Task statement: Nothing but an exact copy of the records is expected here.
------ Provided records
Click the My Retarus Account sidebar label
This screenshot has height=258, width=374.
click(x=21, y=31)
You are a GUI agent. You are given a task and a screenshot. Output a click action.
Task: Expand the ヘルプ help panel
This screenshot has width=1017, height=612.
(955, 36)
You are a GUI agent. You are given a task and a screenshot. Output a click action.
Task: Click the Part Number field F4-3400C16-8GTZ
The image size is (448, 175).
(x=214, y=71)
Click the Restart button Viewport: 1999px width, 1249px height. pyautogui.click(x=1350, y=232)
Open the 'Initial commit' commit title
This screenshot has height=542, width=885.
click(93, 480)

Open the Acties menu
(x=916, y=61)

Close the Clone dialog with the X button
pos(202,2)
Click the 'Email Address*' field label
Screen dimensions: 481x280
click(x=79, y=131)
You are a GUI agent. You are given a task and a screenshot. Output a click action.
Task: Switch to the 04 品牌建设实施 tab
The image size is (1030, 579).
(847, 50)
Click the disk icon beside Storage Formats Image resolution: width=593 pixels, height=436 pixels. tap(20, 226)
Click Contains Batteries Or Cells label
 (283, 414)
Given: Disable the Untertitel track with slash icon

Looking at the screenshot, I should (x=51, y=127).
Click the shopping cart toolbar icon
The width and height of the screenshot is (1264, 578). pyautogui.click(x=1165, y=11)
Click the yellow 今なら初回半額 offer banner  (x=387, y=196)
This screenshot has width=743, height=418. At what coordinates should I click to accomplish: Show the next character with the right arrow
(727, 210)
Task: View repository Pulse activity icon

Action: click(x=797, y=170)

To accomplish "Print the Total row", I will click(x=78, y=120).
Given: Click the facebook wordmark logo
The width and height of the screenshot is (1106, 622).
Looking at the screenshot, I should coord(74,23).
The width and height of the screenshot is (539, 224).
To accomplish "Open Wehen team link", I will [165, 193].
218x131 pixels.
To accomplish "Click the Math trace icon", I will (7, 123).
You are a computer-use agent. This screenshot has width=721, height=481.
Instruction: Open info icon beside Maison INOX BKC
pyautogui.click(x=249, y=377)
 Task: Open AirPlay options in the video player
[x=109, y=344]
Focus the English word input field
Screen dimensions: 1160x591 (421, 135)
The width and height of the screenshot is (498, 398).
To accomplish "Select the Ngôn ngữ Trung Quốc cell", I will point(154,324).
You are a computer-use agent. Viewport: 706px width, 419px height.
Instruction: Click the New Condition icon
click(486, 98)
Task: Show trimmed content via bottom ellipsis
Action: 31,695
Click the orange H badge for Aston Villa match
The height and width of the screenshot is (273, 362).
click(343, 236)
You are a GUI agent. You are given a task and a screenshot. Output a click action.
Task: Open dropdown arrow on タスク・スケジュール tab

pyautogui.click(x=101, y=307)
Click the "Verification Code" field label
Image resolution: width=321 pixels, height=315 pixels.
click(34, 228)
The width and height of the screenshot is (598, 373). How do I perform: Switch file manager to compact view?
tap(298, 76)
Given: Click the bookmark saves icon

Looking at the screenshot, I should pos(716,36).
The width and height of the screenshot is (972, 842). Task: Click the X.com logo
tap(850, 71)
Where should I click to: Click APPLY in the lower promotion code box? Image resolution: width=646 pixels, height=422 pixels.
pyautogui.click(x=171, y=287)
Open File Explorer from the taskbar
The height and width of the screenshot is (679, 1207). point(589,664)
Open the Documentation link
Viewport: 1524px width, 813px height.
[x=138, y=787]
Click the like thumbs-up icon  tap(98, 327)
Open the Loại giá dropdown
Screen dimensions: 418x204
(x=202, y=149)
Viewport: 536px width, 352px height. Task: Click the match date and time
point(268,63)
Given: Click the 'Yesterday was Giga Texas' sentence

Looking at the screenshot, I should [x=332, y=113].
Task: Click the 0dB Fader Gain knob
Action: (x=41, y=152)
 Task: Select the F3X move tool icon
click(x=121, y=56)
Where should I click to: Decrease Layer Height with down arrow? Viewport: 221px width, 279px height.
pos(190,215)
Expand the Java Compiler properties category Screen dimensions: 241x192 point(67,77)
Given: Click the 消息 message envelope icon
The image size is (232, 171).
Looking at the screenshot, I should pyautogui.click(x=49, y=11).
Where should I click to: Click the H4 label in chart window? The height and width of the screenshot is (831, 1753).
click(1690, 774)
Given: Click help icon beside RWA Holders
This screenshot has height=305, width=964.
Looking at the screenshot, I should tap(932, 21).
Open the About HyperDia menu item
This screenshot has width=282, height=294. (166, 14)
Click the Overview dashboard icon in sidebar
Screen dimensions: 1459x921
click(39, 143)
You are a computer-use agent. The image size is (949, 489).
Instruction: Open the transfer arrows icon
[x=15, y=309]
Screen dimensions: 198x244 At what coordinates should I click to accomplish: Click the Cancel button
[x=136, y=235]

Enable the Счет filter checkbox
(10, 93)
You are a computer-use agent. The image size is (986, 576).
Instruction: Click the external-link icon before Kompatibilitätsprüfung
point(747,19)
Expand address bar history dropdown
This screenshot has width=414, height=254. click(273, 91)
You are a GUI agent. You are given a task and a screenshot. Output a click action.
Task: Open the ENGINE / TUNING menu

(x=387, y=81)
------------
Response area:
Click the My Retarus Account sidebar label
This screenshot has height=258, width=374.
click(x=21, y=31)
You are a GUI agent. You are given a task and a screenshot. Output a click action.
Task: Expand the ヘルプ help panel
This screenshot has width=1017, height=612.
(955, 36)
You are a GUI agent. You are given a task and a screenshot. Output a click action.
Task: Click the Part Number field F4-3400C16-8GTZ
The image size is (448, 175).
(x=214, y=71)
Click the Restart button Viewport: 1999px width, 1249px height. pyautogui.click(x=1350, y=232)
Open the 'Initial commit' commit title
This screenshot has height=542, width=885.
click(93, 480)

Open the Acties menu
(x=916, y=61)

Close the Clone dialog with the X button
pos(202,2)
Click the 'Email Address*' field label
Screen dimensions: 481x280
click(x=79, y=131)
You are a GUI agent. You are given a task and a screenshot. Output a click action.
Task: Switch to the 04 品牌建设实施 tab
The image size is (1030, 579).
(847, 50)
Click the disk icon beside Storage Formats Image resolution: width=593 pixels, height=436 pixels. tap(20, 226)
Click Contains Batteries Or Cells label
 (283, 414)
Given: Disable the Untertitel track with slash icon

Looking at the screenshot, I should (x=51, y=127).
Click the shopping cart toolbar icon
The width and height of the screenshot is (1264, 578). pyautogui.click(x=1165, y=11)
Click the yellow 今なら初回半額 offer banner  (x=387, y=196)
This screenshot has width=743, height=418. At what coordinates should I click to accomplish: Show the next character with the right arrow
(727, 210)
Task: View repository Pulse activity icon

Action: click(x=797, y=170)

To accomplish "Print the Total row", I will click(x=78, y=120).
Given: Click the facebook wordmark logo
The width and height of the screenshot is (1106, 622).
Looking at the screenshot, I should coord(74,23).
The width and height of the screenshot is (539, 224).
To accomplish "Open Wehen team link", I will [165, 193].
218x131 pixels.
To accomplish "Click the Math trace icon", I will (7, 123).
You are a computer-use agent. This screenshot has width=721, height=481.
Instruction: Open info icon beside Maison INOX BKC
pyautogui.click(x=249, y=377)
 Task: Open AirPlay options in the video player
[x=109, y=344]
Focus the English word input field
Screen dimensions: 1160x591 (421, 135)
The width and height of the screenshot is (498, 398).
To accomplish "Select the Ngôn ngữ Trung Quốc cell", I will point(154,324).
You are a computer-use agent. Viewport: 706px width, 419px height.
Instruction: Click the New Condition icon
click(486, 98)
Task: Show trimmed content via bottom ellipsis
Action: 31,695
Click the orange H badge for Aston Villa match
The height and width of the screenshot is (273, 362).
click(343, 236)
You are a GUI agent. You are given a task and a screenshot. Output a click action.
Task: Open dropdown arrow on タスク・スケジュール tab

pyautogui.click(x=101, y=307)
Click the "Verification Code" field label
Image resolution: width=321 pixels, height=315 pixels.
click(34, 228)
The width and height of the screenshot is (598, 373). How do I perform: Switch file manager to compact view?
tap(298, 76)
Given: Click the bookmark saves icon

Looking at the screenshot, I should pos(716,36).
The width and height of the screenshot is (972, 842). Task: Click the X.com logo
tap(850, 71)
Where should I click to: Click APPLY in the lower promotion code box? Image resolution: width=646 pixels, height=422 pixels.
pyautogui.click(x=171, y=287)
Open File Explorer from the taskbar
The height and width of the screenshot is (679, 1207). point(589,664)
Open the Documentation link
Viewport: 1524px width, 813px height.
[x=138, y=787]
Click the like thumbs-up icon  tap(98, 327)
Open the Loại giá dropdown
Screen dimensions: 418x204
(x=202, y=149)
Viewport: 536px width, 352px height. Task: Click the match date and time
point(268,63)
Given: Click the 'Yesterday was Giga Texas' sentence

Looking at the screenshot, I should [x=332, y=113].
Task: Click the 0dB Fader Gain knob
Action: (x=41, y=152)
 Task: Select the F3X move tool icon
click(x=121, y=56)
Where should I click to: Decrease Layer Height with down arrow? Viewport: 221px width, 279px height.
pos(190,215)
Expand the Java Compiler properties category Screen dimensions: 241x192 point(67,77)
Given: Click the 消息 message envelope icon
The image size is (232, 171).
Looking at the screenshot, I should pyautogui.click(x=49, y=11).
Where should I click to: Click the H4 label in chart window? The height and width of the screenshot is (831, 1753).
click(1690, 774)
Given: Click help icon beside RWA Holders
This screenshot has height=305, width=964.
Looking at the screenshot, I should tap(932, 21).
Open the About HyperDia menu item
This screenshot has width=282, height=294. (166, 14)
Click the Overview dashboard icon in sidebar
Screen dimensions: 1459x921
click(39, 143)
You are a computer-use agent. The image size is (949, 489).
Instruction: Open the transfer arrows icon
[x=15, y=309]
Screen dimensions: 198x244 At what coordinates should I click to accomplish: Click the Cancel button
[x=136, y=235]

Enable the Счет filter checkbox
(10, 93)
You are a computer-use agent. The image size is (986, 576).
Instruction: Click the external-link icon before Kompatibilitätsprüfung
point(747,19)
Expand address bar history dropdown
This screenshot has width=414, height=254. click(273, 91)
You are a GUI agent. You are given a task and a screenshot. Output a click action.
Task: Open the ENGINE / TUNING menu

(x=387, y=81)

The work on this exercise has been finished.